▶ **WHAT TO DO**:
Copy the data exactly, starting at its first line and ending with the line that contains "Looking at the", both included. Omit the pictures from your copy.

▶ **RECORDED DATA**:
'''
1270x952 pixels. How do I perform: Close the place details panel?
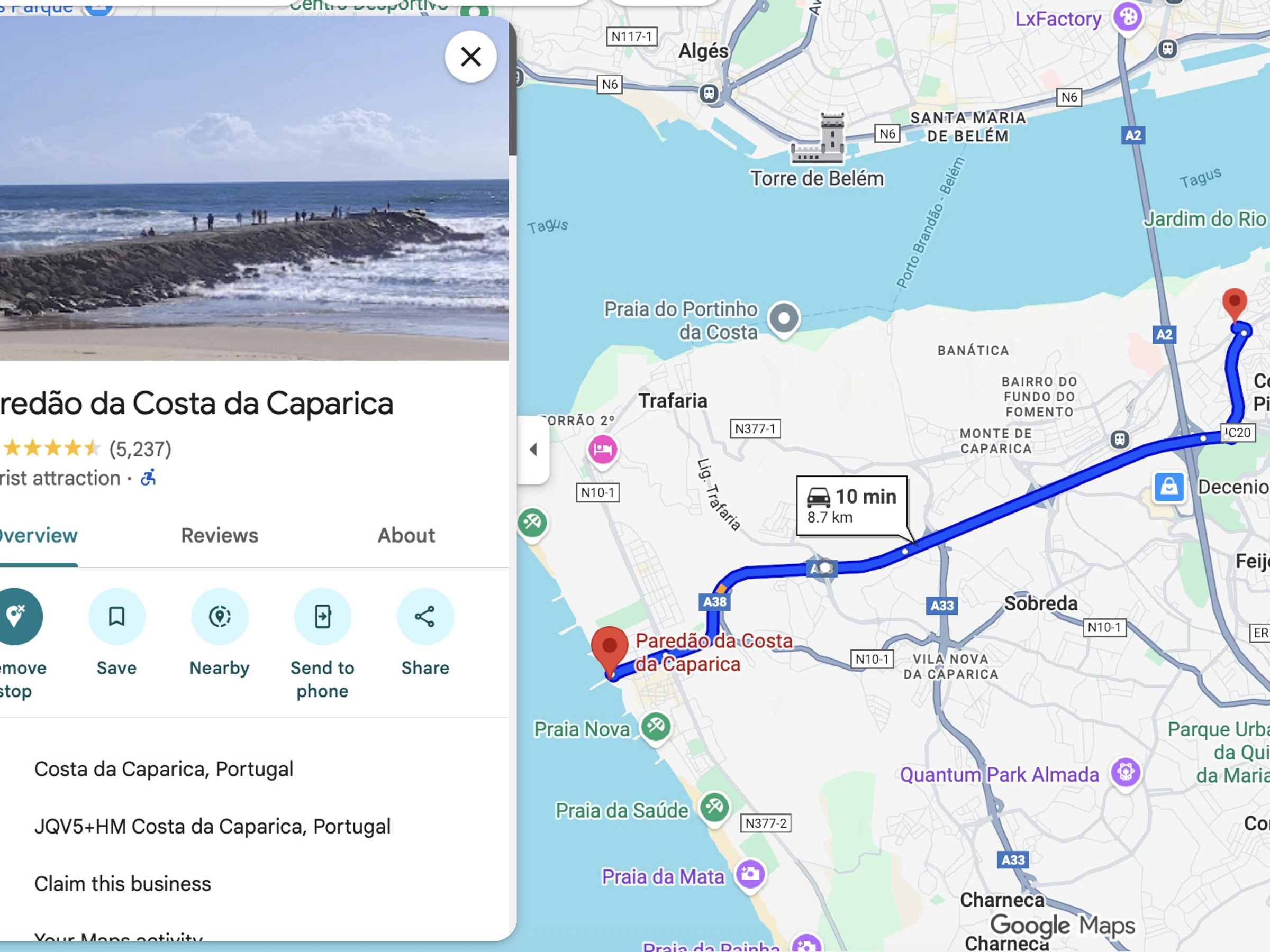tap(471, 56)
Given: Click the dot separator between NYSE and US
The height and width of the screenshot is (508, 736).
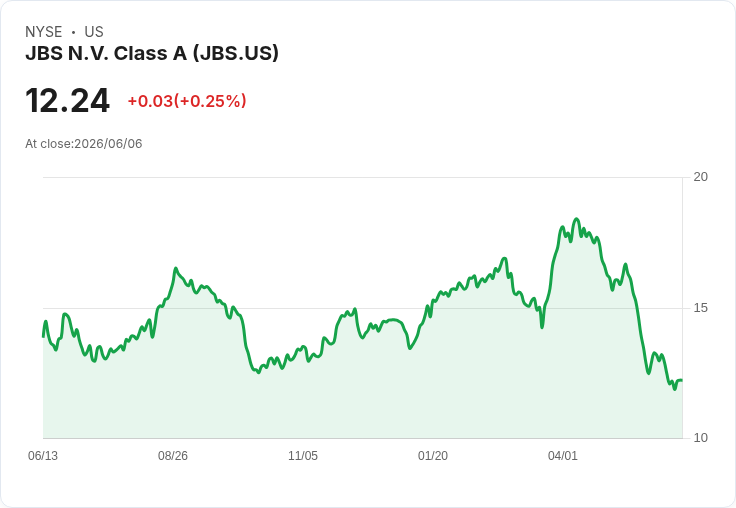Looking at the screenshot, I should pyautogui.click(x=73, y=32).
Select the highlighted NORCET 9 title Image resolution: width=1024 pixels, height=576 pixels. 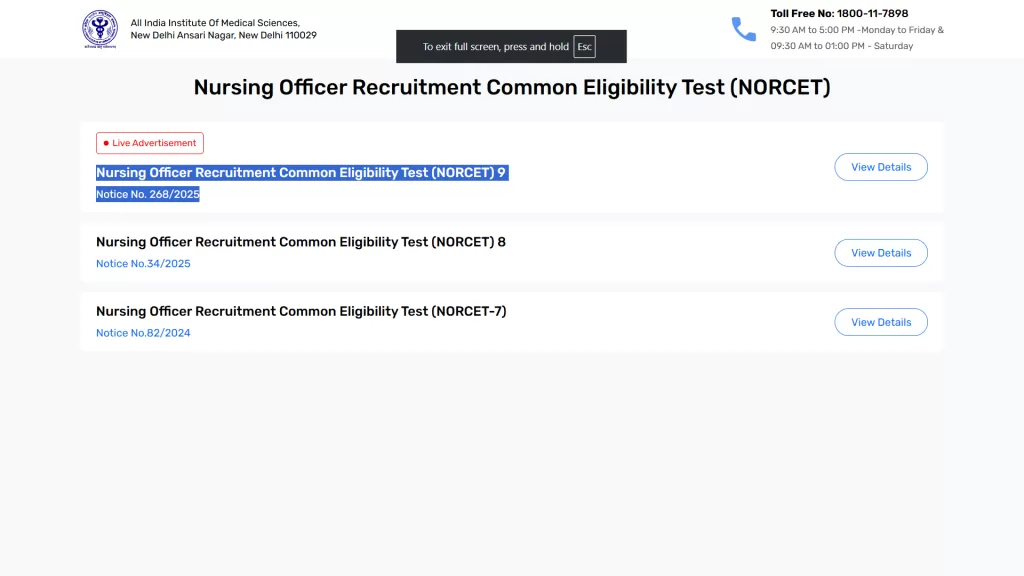point(301,173)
'''
▶ **EXPECTED ANSWER**:
1270x952 pixels. How do I perform: Close the place details panel?
tap(471, 56)
Given: Click the dot separator between NYSE and US
The height and width of the screenshot is (508, 736).
Looking at the screenshot, I should pyautogui.click(x=73, y=32).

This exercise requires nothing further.